── Stored records ──
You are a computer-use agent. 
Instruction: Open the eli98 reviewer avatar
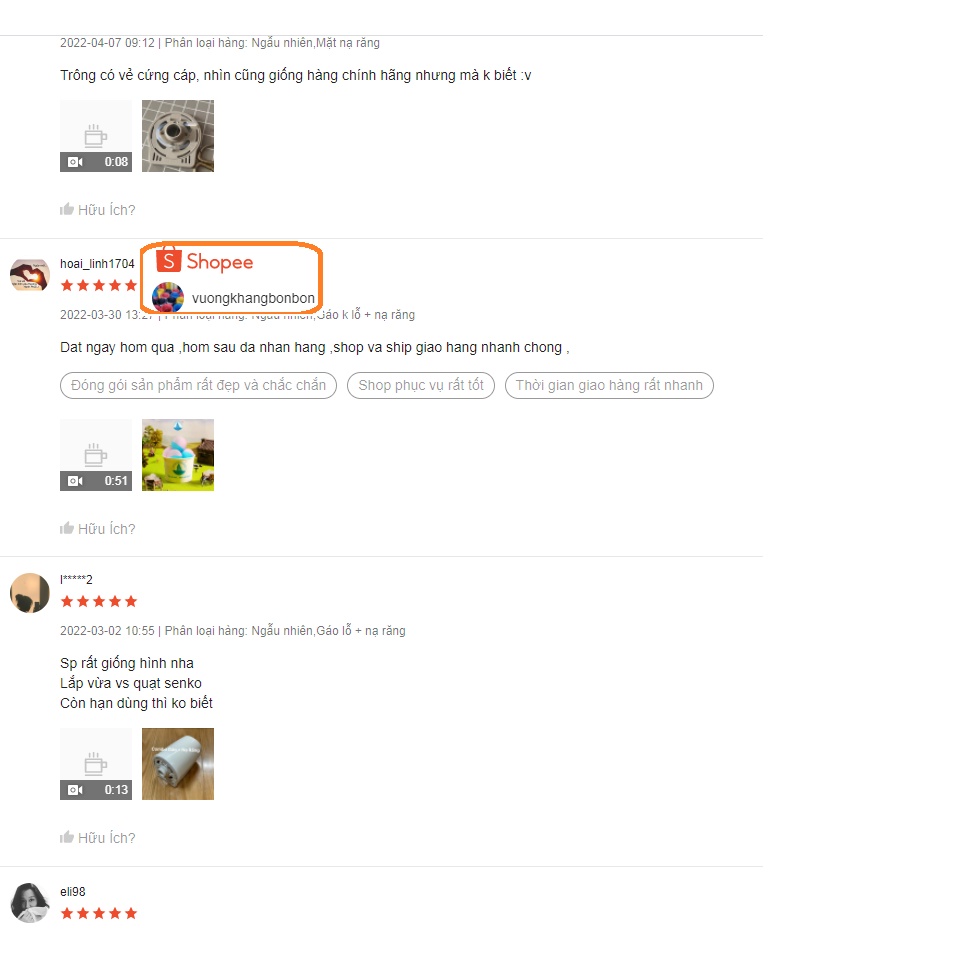click(30, 903)
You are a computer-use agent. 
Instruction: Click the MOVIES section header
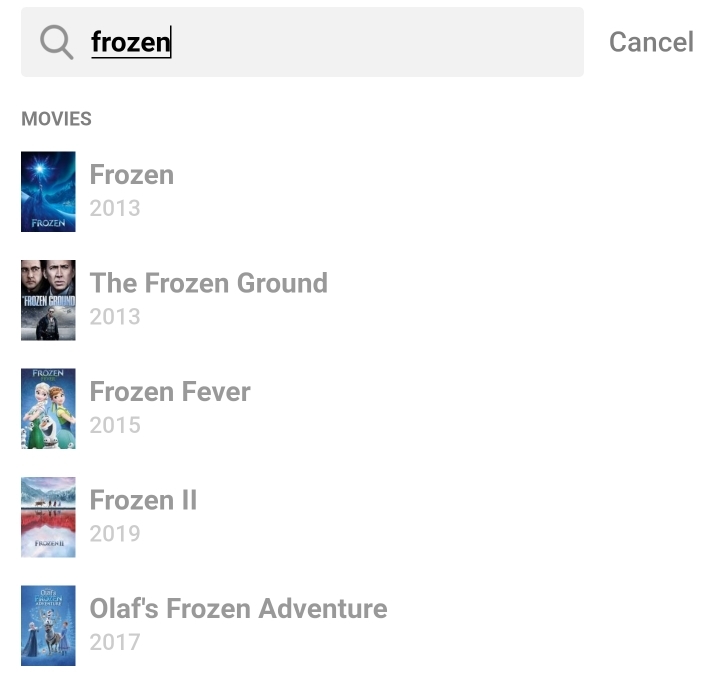(56, 119)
───
Set problem: Rewrite all of the records above, switching "agent" to "assistant" wherever it occurs and keeping all other text unchanged. Omit the pictures from your answer.

Output for this task:
You are a computer-use assistant. 
Instruction: Open the eli98 reviewer avatar
click(30, 903)
You are a computer-use assistant. 
Instruction: Click the MOVIES section header
(56, 119)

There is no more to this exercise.